We are overjoyed to introduce Tunya Adams, our Living Free Ministry Award recipient for 2016. We love to highlight community servants and Tunya and her team are having much success using Living Free in her church plant and local community. We had the opportunity to speak with her about her start, her vision, and her advice on making an impact in your community.

When did you first become involved with Living Free?

Actually we began praying about getting involved with Living Free (Turning Point at that time) over 15 years ago. To become leaders, we were required to do the one day training and the Insight 10 week class. During that class I learned so much about myself and the needs of our community, but it wasn’t until 2008 that we did another training as a part of our Church Plant when we saw it take off. So we’ve been doing Living Free of Harrison County since March of 2009.

When did God begin to give you a vision for something more in your community?

When we started our Living Hope church plant in 2007, we knew we wanted to reach out to those hurting with addictions, but didn’t truly see the mission and vision until we opened up the church in the downtown area of Cynthiana. We were in the middle of it all.

God blessed our Living Free Ministry with His favor in our judicial system and community. We began to disciple and help people stuck in addiction and by 2016 we had helped over 163 individuals.

What were some of the steps you took to begin your Living Free Ministry?

We covered our efforts with prayer for many years, then our initial step was to start making contacts in the community so we could have a referral base. That’s when we started seeing God’s Favor. We met with any pastor, business or community leader that would listen to us.

What were some of the obstacles you faced?

The greatest obstacle was the spirit of religion here in our community. We have over 70 churches in our city with a population of 20,000. And that sounds great until you realize nothing has changed in most of those churches for 50+ years, so the people that attended and left those churches are just burn out on religion.

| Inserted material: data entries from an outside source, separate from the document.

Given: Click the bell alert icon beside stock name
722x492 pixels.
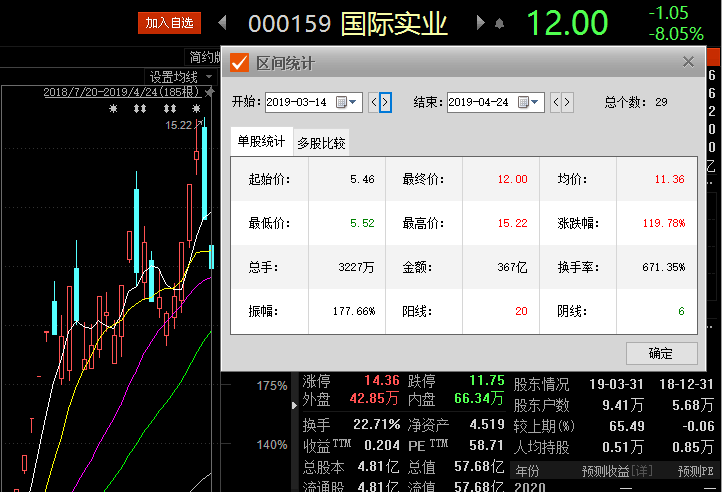Looking at the screenshot, I should 499,24.
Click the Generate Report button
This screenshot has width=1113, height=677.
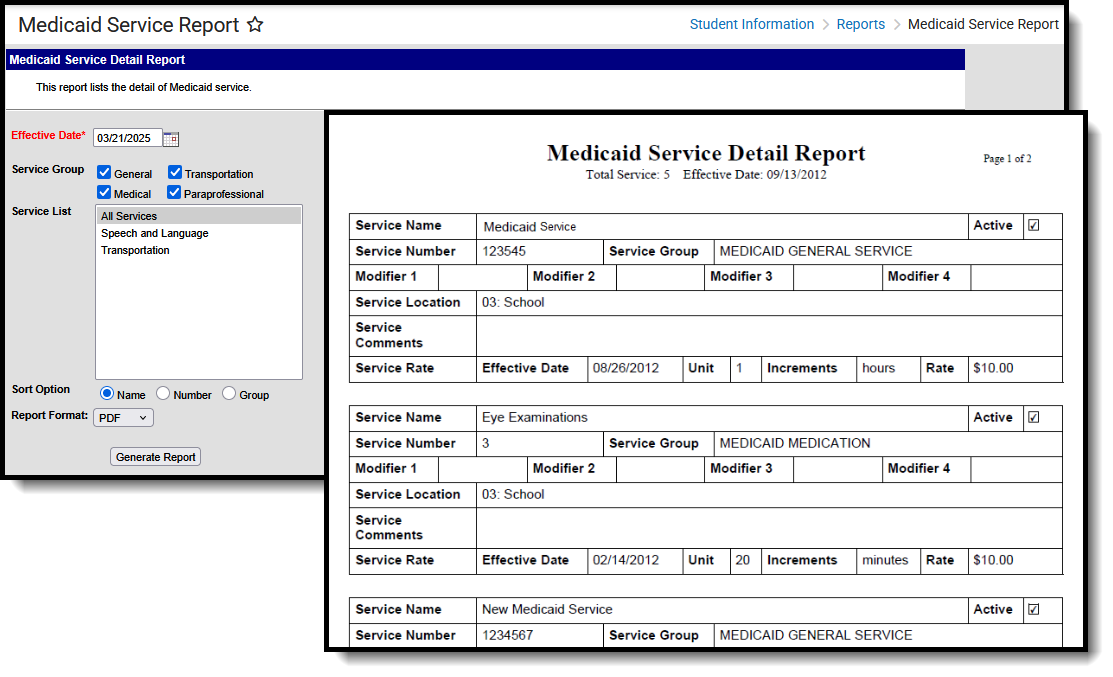(x=155, y=457)
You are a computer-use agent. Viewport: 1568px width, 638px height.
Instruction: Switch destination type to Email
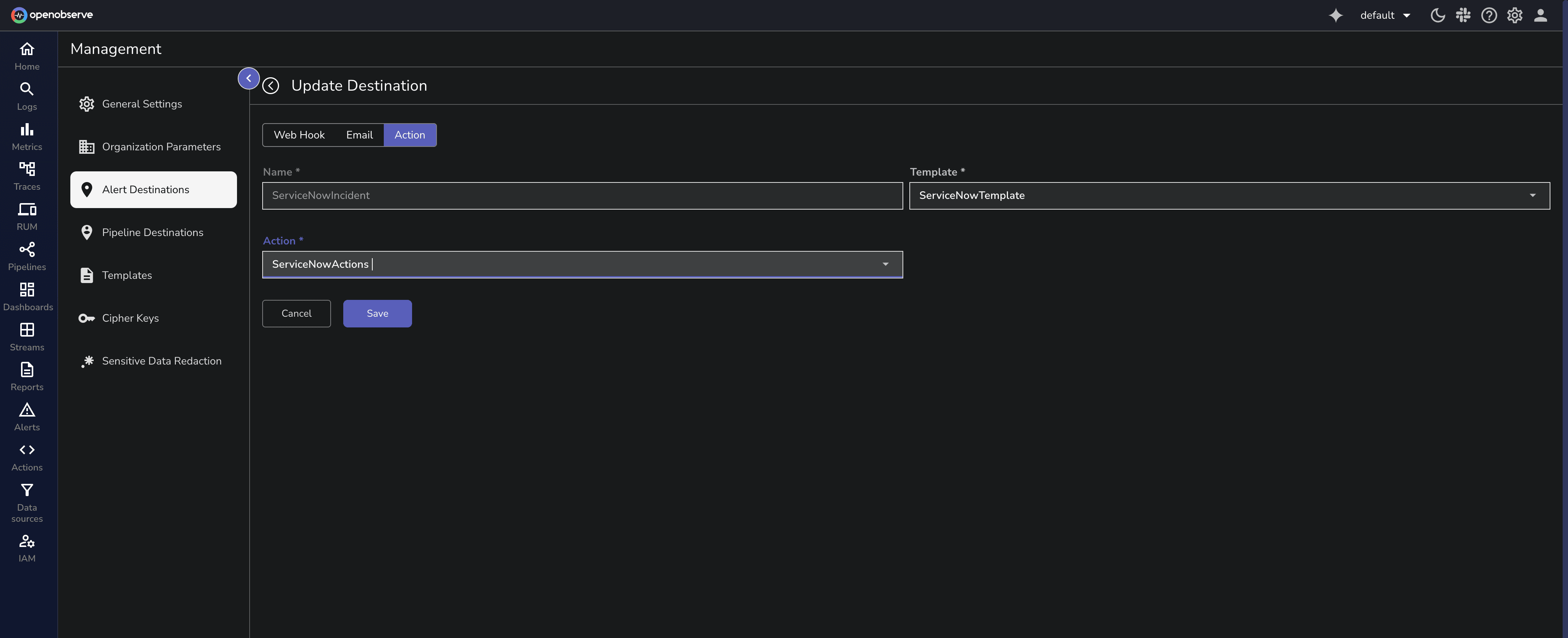pyautogui.click(x=359, y=135)
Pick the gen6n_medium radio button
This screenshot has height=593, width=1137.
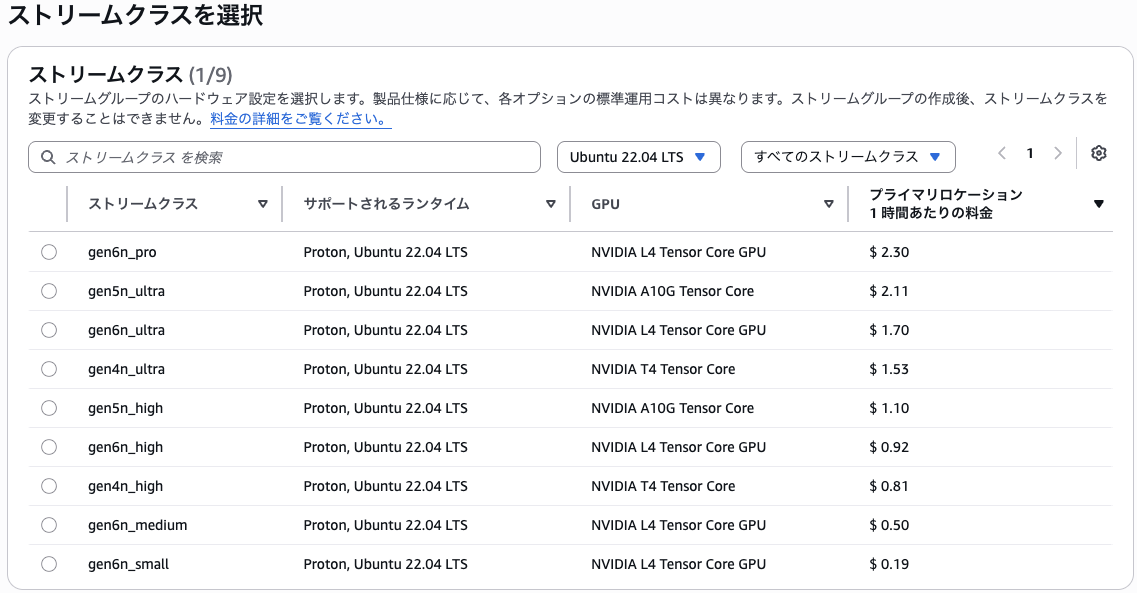[x=49, y=525]
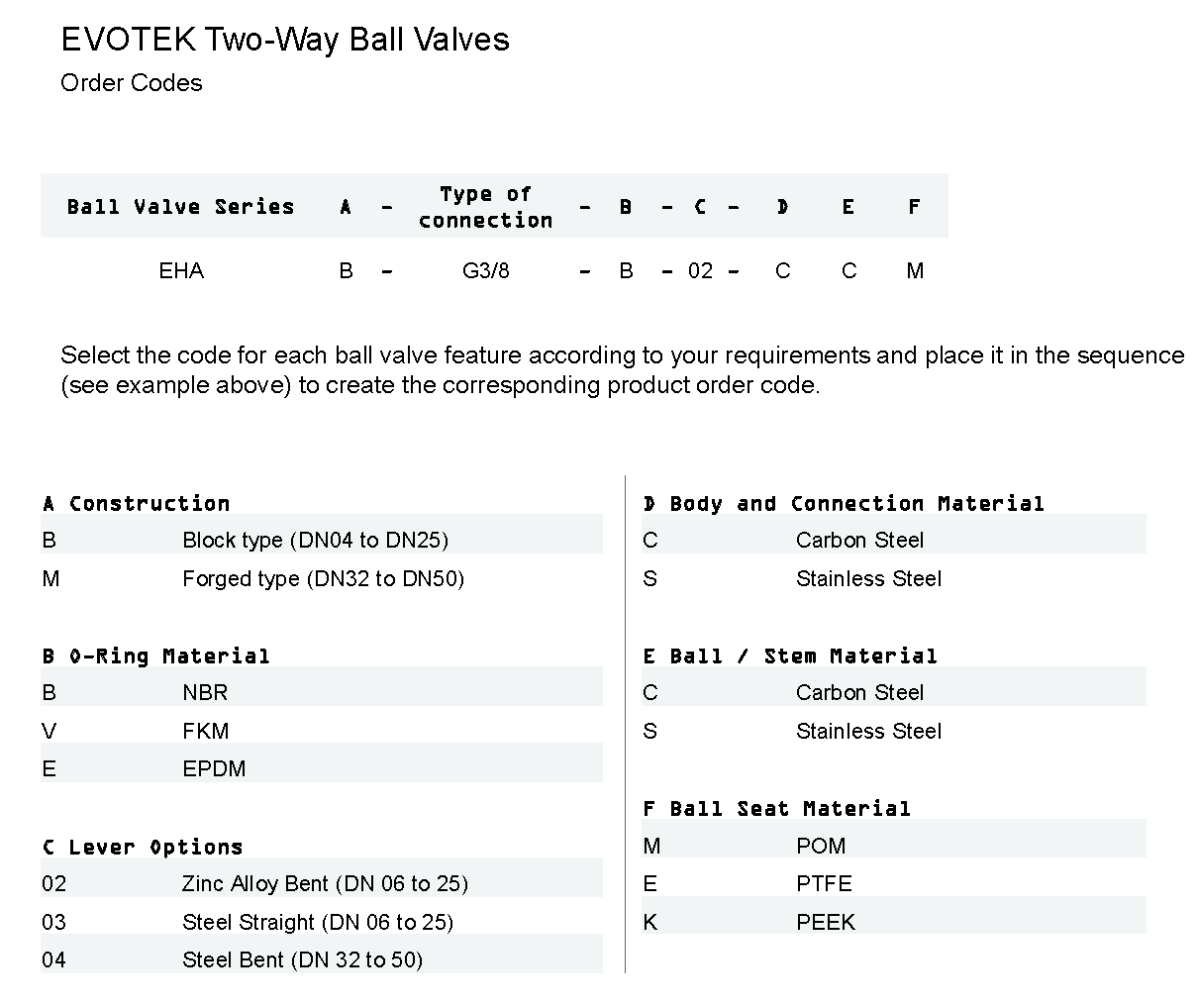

So we had to educate and demonstrate over and over that it’s about a relationship not a religion. Most churches still don’t see a need for this discipleship ministry, however the secular community has welcomed us with open arms.

What advice would you give someone who is looking to make a difference in their community?

  • Get to know your community’s needs. Don’t just assume you know them.
  • Schedule meetings with leaders, business people and religious leaders.
  • Get involved in your community before you start bringing anything to the table.
  • Prepare the people working alongside you, but go slow and prepare to stay awhile. Our community had seen many things start up and fall to the wasteside within a year or two. In order to earn the trust of the people, you have to have longevity.
  • And prepare for the success as much as you prepare for the setbacks. For example, don’t forget to celebrate the little victories out loud and to others. We sometimes can focus on just the setbacks and loose site of the ones we are truly helping. Not everyone will accept your help or care for your success in other people’s lives. But once you understand that, you won’t focus on the ones who reject your mission but on the ones we are ready to accept.